Freddy eut en charge deux demandes de devis l'après-midi même et Jimmy prit trois contrôles de chantiers en cours, afin de s'assurer du parfait déroulement de ceux-ci et d'anticiper d'éventuels problèmes.

La matinée était passée si vite que Jimmy fut surpris de voir son père arriver dans son bureau.

- Déjà ?

- Je te dirais bien que j'ai lâché tout ce que je faisais pour accourir parce que je t'ai senti en plein désarroi, mais non, il est juste l'heure à laquelle je t'avais dit que j'arriverais. Sinon, bonjour mon fils.

- Salut papa, répondit Jimmy avec un sourire en coin. Merci de t'être dérangé, je ne vois aucune solution, je suis vraiment dans une impasse...

- Je vais regarder, mais je ne suis pas un faiseur de miracle. Si on peut pas, on peut pas !!!

Jimmy lui céda sa place et lui expliqua l'étendue du problème, en insistant tout particulièrement sur le manque d'honneur du client.

- C'est le genre de mec à te foutre dans la merde et à s'en sortir alors que toi... Rien que pour ça, j'ai pas envie de conclure l'affaire. Clairement, peu importe les moyens d'y parvenir, mais sa piscine, il la veut !

- Et bien mon fils, c'est ce que nous allons vérifier tout de suite.

Ils reprirent tout à zéro, refirent calculs et plans intégralement. Arthur se plongea pendant un bon laps de temps dans ce qu'il appelait «sa bible», un livre dans lequel étaient inscrites toutes les lois en vigueur concernant l'architecture du paysage, puis dans les règles locales d'urbanisme et le plan d'occupation des sols. Pour lui, la conclusion était simple et limpide :

- Absolument pas du tout réalisable !!! affirma-t-il en jetant la bible sur les plans. Il est dans une zone classée, la seule piscine qu'il peut espérer avoir un jour est une piscine hors sol et il n'a pas besoin de nous pour ça.

- Je suis content de voir que rien ne m'avait échappé, souffla Jimmy. Je ne suis pas aussi callé que toi sur les lois et compagnies et j'espérais avoir raté quelque chose pour pouvoir accéder à sa demande, mais visiblement, je ne suis pas si mauvais que ça !

Puis, après réflexion, il demanda à son père :

- Pourquoi n'avoir pas vérifié en premier que c'était une zone classée ? Ça nous aurait évité de nous farcir tous les calculs et les plans ???

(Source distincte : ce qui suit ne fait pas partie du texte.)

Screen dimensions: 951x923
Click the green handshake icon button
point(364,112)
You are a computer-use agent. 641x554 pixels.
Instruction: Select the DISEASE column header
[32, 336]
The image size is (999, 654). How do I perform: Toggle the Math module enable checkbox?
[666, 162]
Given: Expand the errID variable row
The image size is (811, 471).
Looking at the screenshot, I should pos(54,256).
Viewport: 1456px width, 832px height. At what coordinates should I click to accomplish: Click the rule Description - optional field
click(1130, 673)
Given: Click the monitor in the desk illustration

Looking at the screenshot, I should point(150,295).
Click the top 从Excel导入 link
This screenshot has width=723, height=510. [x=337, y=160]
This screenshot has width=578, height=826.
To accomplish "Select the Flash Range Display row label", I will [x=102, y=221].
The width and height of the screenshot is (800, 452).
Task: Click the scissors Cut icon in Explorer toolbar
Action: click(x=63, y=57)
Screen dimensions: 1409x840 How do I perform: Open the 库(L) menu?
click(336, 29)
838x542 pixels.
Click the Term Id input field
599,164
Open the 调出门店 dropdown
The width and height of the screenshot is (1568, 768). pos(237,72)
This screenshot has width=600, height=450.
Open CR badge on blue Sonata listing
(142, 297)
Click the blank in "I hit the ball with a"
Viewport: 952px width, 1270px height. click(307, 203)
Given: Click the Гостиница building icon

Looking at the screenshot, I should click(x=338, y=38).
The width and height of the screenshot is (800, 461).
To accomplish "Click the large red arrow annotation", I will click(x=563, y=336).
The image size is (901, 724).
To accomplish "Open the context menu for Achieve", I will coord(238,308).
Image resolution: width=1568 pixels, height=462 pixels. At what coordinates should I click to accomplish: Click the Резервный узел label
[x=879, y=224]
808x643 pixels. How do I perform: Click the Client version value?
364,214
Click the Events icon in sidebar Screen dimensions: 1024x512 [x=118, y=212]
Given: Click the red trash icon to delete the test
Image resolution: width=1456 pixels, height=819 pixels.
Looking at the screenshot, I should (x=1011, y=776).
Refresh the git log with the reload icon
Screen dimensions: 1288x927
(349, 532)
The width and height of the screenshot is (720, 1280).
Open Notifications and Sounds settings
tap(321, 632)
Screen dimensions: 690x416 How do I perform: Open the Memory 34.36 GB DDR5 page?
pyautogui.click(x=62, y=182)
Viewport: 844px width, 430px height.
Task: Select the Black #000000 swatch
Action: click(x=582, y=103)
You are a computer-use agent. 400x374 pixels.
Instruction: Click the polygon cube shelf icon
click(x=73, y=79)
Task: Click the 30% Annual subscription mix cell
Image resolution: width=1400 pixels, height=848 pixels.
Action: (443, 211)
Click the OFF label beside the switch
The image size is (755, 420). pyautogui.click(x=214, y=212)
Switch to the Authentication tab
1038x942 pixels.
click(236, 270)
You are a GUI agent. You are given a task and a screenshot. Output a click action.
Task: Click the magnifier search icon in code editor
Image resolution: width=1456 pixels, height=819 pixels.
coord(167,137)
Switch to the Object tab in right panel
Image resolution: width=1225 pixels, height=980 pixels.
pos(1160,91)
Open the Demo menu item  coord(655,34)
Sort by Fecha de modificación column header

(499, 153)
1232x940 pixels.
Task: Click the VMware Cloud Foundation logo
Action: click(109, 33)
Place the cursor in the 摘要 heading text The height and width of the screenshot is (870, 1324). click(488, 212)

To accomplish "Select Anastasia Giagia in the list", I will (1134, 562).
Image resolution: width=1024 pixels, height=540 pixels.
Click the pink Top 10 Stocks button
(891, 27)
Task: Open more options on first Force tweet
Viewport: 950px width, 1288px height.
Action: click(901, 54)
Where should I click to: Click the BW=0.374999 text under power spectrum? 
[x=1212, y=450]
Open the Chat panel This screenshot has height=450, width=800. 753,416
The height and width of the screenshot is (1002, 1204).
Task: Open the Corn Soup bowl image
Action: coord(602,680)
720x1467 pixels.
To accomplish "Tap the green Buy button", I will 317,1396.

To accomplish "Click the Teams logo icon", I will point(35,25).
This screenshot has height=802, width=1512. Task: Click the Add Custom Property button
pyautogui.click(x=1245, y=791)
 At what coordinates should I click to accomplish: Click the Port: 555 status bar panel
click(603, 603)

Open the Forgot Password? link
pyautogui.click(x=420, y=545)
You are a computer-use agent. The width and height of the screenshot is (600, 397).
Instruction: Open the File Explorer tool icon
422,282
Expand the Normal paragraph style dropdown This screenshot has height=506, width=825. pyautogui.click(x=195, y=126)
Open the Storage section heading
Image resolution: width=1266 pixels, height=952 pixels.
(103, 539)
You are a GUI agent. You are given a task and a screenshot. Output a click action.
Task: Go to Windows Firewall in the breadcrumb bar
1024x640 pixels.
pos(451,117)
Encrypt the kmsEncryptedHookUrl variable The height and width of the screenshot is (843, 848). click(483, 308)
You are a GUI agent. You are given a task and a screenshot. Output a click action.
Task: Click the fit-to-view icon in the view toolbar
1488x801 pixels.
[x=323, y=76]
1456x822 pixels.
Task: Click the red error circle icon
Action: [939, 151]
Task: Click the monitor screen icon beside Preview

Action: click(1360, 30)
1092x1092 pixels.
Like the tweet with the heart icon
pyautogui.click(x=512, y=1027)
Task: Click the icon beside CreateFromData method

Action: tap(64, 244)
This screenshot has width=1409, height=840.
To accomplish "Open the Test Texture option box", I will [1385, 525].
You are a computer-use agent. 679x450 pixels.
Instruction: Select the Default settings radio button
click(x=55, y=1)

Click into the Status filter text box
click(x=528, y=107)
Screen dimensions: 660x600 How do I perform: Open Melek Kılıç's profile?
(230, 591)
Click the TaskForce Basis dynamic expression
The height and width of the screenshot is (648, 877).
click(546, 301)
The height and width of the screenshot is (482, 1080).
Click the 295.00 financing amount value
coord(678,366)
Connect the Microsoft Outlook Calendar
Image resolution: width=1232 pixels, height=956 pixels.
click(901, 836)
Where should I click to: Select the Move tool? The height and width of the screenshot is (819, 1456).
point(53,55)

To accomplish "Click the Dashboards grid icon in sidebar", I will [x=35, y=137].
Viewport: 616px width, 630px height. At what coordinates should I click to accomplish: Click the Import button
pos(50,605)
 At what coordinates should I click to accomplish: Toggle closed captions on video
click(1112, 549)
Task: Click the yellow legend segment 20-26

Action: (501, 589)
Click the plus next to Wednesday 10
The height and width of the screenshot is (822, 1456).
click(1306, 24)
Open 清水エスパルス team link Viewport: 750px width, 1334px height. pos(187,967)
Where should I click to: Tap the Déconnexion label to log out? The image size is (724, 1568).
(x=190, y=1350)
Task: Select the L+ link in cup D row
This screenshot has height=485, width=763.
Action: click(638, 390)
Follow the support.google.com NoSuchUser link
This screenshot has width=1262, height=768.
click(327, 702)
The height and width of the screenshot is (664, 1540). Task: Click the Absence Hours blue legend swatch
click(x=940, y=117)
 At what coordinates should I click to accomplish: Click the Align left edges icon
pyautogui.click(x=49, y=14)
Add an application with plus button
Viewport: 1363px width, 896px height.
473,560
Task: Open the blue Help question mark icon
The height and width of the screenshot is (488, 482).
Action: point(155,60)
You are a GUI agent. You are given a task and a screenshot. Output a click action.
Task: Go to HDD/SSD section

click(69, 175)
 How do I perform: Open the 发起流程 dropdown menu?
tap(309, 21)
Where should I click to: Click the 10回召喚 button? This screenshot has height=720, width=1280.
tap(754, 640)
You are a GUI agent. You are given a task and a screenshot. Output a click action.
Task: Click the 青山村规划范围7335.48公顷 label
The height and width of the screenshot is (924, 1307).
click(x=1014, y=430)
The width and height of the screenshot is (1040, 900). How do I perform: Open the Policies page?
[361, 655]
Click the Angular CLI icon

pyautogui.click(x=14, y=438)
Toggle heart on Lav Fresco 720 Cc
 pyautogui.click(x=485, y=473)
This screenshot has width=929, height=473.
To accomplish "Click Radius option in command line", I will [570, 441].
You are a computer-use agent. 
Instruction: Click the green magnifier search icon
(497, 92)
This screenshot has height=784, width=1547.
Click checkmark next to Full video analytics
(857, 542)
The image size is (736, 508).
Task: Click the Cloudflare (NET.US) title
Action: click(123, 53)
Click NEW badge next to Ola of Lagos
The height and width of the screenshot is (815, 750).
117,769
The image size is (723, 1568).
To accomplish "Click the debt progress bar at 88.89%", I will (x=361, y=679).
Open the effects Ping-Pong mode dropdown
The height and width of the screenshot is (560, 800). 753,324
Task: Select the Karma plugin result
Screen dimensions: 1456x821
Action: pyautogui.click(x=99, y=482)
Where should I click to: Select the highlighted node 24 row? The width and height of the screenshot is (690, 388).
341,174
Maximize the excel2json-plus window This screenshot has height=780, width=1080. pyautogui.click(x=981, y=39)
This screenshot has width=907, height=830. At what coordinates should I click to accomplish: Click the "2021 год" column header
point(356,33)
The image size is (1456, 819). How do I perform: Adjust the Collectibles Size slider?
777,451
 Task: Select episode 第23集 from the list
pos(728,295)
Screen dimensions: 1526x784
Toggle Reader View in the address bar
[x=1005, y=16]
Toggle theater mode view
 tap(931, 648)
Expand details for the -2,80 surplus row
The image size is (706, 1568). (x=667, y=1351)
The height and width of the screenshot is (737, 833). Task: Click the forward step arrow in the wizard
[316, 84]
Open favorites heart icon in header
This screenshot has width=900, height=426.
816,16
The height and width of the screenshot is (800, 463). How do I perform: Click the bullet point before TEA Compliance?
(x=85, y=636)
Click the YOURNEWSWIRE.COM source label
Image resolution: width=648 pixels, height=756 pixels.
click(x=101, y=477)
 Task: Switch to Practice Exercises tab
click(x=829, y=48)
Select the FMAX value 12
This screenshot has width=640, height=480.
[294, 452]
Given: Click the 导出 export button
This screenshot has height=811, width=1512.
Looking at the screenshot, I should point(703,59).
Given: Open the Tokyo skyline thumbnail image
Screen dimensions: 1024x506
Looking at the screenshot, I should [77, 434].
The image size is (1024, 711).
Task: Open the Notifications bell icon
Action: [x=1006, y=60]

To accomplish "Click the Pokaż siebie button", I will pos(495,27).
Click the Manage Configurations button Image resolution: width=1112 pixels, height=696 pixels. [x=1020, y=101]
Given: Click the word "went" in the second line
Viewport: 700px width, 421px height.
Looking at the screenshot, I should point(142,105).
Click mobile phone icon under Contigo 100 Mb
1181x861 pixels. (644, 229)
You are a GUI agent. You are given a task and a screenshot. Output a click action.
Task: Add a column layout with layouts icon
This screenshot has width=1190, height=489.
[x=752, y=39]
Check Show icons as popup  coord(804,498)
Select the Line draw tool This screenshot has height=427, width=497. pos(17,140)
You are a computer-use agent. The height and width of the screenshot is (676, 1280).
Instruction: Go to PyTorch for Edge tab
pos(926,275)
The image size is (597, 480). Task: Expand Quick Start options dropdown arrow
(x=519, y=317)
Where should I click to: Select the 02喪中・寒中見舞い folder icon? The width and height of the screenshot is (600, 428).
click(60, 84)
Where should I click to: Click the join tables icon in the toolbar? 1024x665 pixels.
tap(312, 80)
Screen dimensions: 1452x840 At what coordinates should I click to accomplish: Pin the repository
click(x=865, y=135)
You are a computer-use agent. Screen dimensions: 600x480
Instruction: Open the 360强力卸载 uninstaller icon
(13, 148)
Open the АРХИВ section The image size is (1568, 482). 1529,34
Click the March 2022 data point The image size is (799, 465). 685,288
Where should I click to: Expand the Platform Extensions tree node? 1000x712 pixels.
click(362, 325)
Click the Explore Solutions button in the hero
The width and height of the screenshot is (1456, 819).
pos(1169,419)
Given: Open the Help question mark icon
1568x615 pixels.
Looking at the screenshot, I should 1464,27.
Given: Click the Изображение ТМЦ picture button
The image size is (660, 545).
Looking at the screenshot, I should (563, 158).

- C'était juste pour vérifier ton travail. J'ai pas trouvé d'erreur, dit-il en haussant les épaules.

Jimmy voulu relever, mais laissa tomber. Son père avait été plus malin que lui sur ce coup là...

- Il n'y a plus qu'à lui apprendre la mauvaise nouvelle, maintenant. Tu t'en charges, ou je m'en charge ?

- T'en as fait assez papa, merci, je vais le faire. Bon, on se le mange ce morceau ? Tu préfères quoi, chinois, pizzas ou indien ?

- Pizzas, répondit le père sans aucune hésitation. Comme ça je vais pouvoir faire enrager ta mère en lui disant que j'ai dégusté une pizza meilleure que celles qu'elle fait !

- C'est pas possible. Pire que des gosses ces deux là ! se désespéra Jimmy pourtant habitué aux railleries réciproques de ses parents.

- Eh, eh, on ne change pas une équipe qui gagne ! rétorqua son père, très fier de sa trouvaille. On a toujours fonctionné de la sorte ta mère et moi. Je crois même qu'on s'ennuierait sans ça...

- En tout cas, nous, on ne s'ennuie pas avec vous deux, tu peux me croire, attesta Jimmy en riant.

Quand les pizzas arrivèrent, père et fils s'installèrent sur une petite table basse entourée de deux canapés deux places. Elles furent englouties dans un silence religieux, tellement la faim les avait torturé pendant la décortication du problème "Lewis". Puis Jimmy se rappela qu'il avait un petit contentieux à régler avec son père.

- Au fait, tu comptais me le dire quand que tu avais embauché une remplaçante pour mon appart ?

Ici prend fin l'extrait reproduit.